▶ **Stated exercise**: Copy the records exactly as they appear, beginning at the line that contains "The image size is (485, 362)." and ending after the line that contains "pos(346,20)".

-----

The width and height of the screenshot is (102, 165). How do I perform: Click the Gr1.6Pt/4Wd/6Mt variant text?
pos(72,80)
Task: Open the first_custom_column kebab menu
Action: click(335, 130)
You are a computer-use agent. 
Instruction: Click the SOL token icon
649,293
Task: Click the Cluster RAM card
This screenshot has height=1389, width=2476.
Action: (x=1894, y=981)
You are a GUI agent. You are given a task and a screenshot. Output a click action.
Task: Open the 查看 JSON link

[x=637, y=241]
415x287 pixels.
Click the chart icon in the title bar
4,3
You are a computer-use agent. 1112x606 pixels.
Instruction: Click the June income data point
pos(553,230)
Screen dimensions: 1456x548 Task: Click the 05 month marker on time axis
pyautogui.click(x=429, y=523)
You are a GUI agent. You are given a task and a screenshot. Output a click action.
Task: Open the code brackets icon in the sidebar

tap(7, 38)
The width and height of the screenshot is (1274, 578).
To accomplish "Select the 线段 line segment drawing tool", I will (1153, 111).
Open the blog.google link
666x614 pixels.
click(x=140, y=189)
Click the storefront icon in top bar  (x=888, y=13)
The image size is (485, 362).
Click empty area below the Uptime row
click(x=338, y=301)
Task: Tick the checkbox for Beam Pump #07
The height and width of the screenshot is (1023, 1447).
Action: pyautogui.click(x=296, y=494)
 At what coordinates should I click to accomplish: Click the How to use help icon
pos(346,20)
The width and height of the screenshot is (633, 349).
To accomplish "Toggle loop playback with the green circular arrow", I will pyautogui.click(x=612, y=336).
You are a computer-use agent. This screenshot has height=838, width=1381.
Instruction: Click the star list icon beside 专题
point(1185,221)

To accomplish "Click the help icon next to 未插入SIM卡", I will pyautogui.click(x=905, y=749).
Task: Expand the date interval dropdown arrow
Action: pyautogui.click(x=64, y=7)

-----

▶ **Response to this task**:
The image size is (485, 362).
Click empty area below the Uptime row
click(x=338, y=301)
Task: Tick the checkbox for Beam Pump #07
The height and width of the screenshot is (1023, 1447).
Action: pyautogui.click(x=296, y=494)
 At what coordinates should I click to accomplish: Click the How to use help icon
pos(346,20)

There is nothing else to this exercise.